Limitations & Future Work¶
- Small Scale: 150 prompts and 100 annotators (from Prolific) limit demographic and cultural diversity. "Full spectrum" primarily refers to harm levels rather than global value systems.
- Prompt-only Annotation: While beneficial for analysis, real-world harm often depends on the actual model response. There remains a gap between prompt-level judgment and response-level safety.
- Harm Levels Synthesized by DeepSeek: Although validated by humans (\(r=0.59\)), the synthetic levels may inherit biases from the generator model.
- Low Variance Explained by Traits (\(R^2=0.0232\)): While designed to emphasize prompt-level variation, this also means it is difficult to predict personalization solely based on measured demographic traits; the gains in personalization come more from direct sample-based k-shot fitting.
Related Work & Insights¶
- vs.
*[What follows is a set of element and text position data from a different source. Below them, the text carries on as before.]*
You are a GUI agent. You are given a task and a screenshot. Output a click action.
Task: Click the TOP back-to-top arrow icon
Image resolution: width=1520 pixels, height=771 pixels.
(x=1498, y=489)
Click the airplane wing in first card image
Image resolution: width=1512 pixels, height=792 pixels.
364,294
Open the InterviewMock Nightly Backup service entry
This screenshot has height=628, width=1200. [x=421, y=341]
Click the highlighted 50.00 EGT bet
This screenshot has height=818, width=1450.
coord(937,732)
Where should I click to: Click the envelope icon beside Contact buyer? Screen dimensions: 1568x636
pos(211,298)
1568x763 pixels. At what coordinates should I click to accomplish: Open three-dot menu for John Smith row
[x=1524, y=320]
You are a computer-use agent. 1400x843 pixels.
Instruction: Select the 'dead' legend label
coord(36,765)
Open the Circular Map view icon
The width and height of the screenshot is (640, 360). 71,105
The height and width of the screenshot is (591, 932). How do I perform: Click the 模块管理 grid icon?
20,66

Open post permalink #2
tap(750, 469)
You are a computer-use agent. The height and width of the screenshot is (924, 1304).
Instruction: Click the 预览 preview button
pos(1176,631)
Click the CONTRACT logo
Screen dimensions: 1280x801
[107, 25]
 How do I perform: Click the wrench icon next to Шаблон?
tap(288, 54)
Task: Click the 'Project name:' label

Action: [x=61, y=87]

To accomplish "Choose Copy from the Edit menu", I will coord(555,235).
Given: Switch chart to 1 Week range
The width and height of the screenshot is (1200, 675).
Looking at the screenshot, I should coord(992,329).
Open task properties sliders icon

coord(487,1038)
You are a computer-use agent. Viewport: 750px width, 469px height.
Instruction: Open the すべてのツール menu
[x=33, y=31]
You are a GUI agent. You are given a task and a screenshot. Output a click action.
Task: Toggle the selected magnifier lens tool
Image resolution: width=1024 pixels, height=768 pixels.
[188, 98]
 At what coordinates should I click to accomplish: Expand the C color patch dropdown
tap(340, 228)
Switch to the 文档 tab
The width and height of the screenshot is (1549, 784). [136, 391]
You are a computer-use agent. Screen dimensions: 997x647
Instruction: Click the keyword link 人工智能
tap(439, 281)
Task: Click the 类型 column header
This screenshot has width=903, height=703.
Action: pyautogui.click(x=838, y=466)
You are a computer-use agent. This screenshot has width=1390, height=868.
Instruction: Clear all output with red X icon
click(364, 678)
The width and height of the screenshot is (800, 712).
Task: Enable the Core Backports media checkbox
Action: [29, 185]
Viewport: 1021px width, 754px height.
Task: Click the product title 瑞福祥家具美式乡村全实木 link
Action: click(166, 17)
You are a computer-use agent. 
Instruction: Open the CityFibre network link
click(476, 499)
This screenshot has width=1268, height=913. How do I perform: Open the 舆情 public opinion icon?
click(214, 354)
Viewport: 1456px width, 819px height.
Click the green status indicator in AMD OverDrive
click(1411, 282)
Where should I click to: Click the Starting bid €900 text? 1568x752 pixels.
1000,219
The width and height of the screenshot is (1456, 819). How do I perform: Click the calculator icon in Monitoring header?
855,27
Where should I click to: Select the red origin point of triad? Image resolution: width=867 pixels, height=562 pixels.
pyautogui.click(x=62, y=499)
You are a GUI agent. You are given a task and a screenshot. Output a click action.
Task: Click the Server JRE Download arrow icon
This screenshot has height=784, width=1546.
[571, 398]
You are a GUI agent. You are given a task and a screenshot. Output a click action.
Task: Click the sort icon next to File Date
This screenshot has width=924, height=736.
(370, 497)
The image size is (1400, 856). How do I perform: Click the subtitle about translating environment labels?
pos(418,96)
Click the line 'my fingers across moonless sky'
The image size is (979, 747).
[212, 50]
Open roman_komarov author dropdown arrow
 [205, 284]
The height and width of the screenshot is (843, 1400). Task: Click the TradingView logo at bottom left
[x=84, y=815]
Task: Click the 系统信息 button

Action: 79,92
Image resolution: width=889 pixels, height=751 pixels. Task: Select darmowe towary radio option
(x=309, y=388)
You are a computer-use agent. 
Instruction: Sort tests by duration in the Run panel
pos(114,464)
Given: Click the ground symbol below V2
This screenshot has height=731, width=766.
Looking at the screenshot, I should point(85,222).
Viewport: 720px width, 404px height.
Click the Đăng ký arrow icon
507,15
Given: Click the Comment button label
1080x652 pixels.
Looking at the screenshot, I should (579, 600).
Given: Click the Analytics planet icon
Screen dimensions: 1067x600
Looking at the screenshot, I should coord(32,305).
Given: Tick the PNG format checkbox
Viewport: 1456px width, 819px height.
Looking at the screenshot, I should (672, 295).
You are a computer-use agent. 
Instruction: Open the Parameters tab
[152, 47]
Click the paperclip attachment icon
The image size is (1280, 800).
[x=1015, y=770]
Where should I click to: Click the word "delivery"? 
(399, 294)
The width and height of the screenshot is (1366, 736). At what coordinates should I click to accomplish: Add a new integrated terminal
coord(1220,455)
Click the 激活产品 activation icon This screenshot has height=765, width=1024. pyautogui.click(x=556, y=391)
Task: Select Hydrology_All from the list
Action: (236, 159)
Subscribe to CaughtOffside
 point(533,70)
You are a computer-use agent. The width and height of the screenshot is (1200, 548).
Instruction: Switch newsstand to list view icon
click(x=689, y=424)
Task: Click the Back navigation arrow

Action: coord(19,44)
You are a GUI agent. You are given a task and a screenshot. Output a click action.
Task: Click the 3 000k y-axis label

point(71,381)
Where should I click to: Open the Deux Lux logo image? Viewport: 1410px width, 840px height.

WildGuard / HarmBench (Binary Guardrails): These perform "safe/unsafe" binary classification. PluriHarms treats harm as a continuous variable and explicitly models disagreement.
- vs. SafetyAnalyst / KALEIDO: These are utilized as "feature extractors" (harm trees, value labeling). PluriHarms builds a research framework on top of these tools using genetic algorithm selection and disagreement analysis.
- vs. Pluralistic Alignment: While both focus on diverse values, PluriHarms provides a standardized benchmark with a fine-grained harm spectrum and borderline cases, allowing the "Personalized > Consensus" hypothesis to be quantitatively validated for the first time.
Rating¶
- Novelty: ⭐⭐⭐⭐⭐ Flipping "disagreement as noise" to "disagreement as signal" and implementing it via controllable generation + GA is highly novel.
- Experimental Thoroughness: ⭐⭐⭐⭐ Extensive mixed-effects analysis across 4 RQs and large-scale evaluation is solid, despite small sample size.
- Writing Quality: ⭐⭐⭐⭐⭐ Clear dual-axis framework; the methodology, analysis, and evaluation are well-structured.
- Value: ⭐⭐⭐⭐⭐ Provides a reusable benchmark and methodology for pluralistic safety, with clear implications for the alignment community.